**TRECHO PARA LEITURA:**

_____

AQUELE QUE NASCEU
(E FOI MUITO BEM-NASCIDO!!!
ou
“ATUAR É ESCREVER COM O
CORPO, E ESCREVER É ATUAR COM LÁPIS”.)
ou
“UMA ODE À VIDA”!)
Fazer TEATRO é fácil; só não é para qualquer
um. Fazer TEATRO todo mundo pode
fazer, mas não bem feito. Fazer TEATRO
parece ser uma brincadeira; só que não o é. Que o diga PEDRO UCHOA, um jovem de trinta anos, com aparência de menos, que,
desde pequeno, demonstrou que o TEATRO
era a sua grande paixão e que, um dia, “chegaria lá”. E parece – para mim, ficou claríssimo – que esse
dia chegou.
PEDRO, à custa de muito sacrifício,
dedicação e ajuda de alguns amigos, conseguiu estrear, na última 3ª feira, seu
primeiro espetáculo solo, “AQUELE QUE
NASCEU”, na minúscula sala do Cine-Teatro
Espaço SESC, em Copacabana, que,
infelizmente, só pode abrigar cerca de 50
pessoas. E que espetáculo, que ele também escreveu e é dirigido
por ADRIANO BASEGIO!!!
Pedro Uchoa.

_____

**ITENS DE DADOS:**
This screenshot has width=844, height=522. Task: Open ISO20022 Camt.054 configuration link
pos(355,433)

_____

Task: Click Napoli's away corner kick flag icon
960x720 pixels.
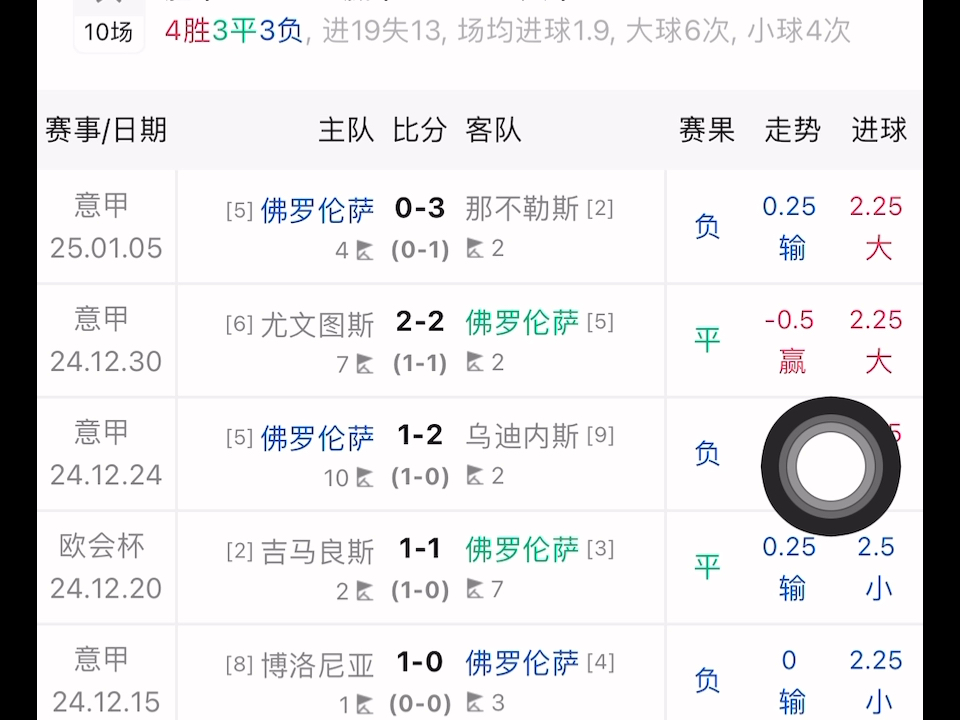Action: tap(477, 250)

_____

Transcreva literalmente a parte da crítica teatral que vai de "PEDRO, à custa" a "Pedro Uchoa.".

**RESPOSTA DO EXERCÍCIO:**
PEDRO, à custa de muito sacrifício,
dedicação e ajuda de alguns amigos, conseguiu estrear, na última 3ª feira, seu
primeiro espetáculo solo, “AQUELE QUE
NASCEU”, na minúscula sala do Cine-Teatro
Espaço SESC, em Copacabana, que,
infelizmente, só pode abrigar cerca de 50
pessoas. E que espetáculo, que ele também escreveu e é dirigido
por ADRIANO BASEGIO!!!
Pedro Uchoa.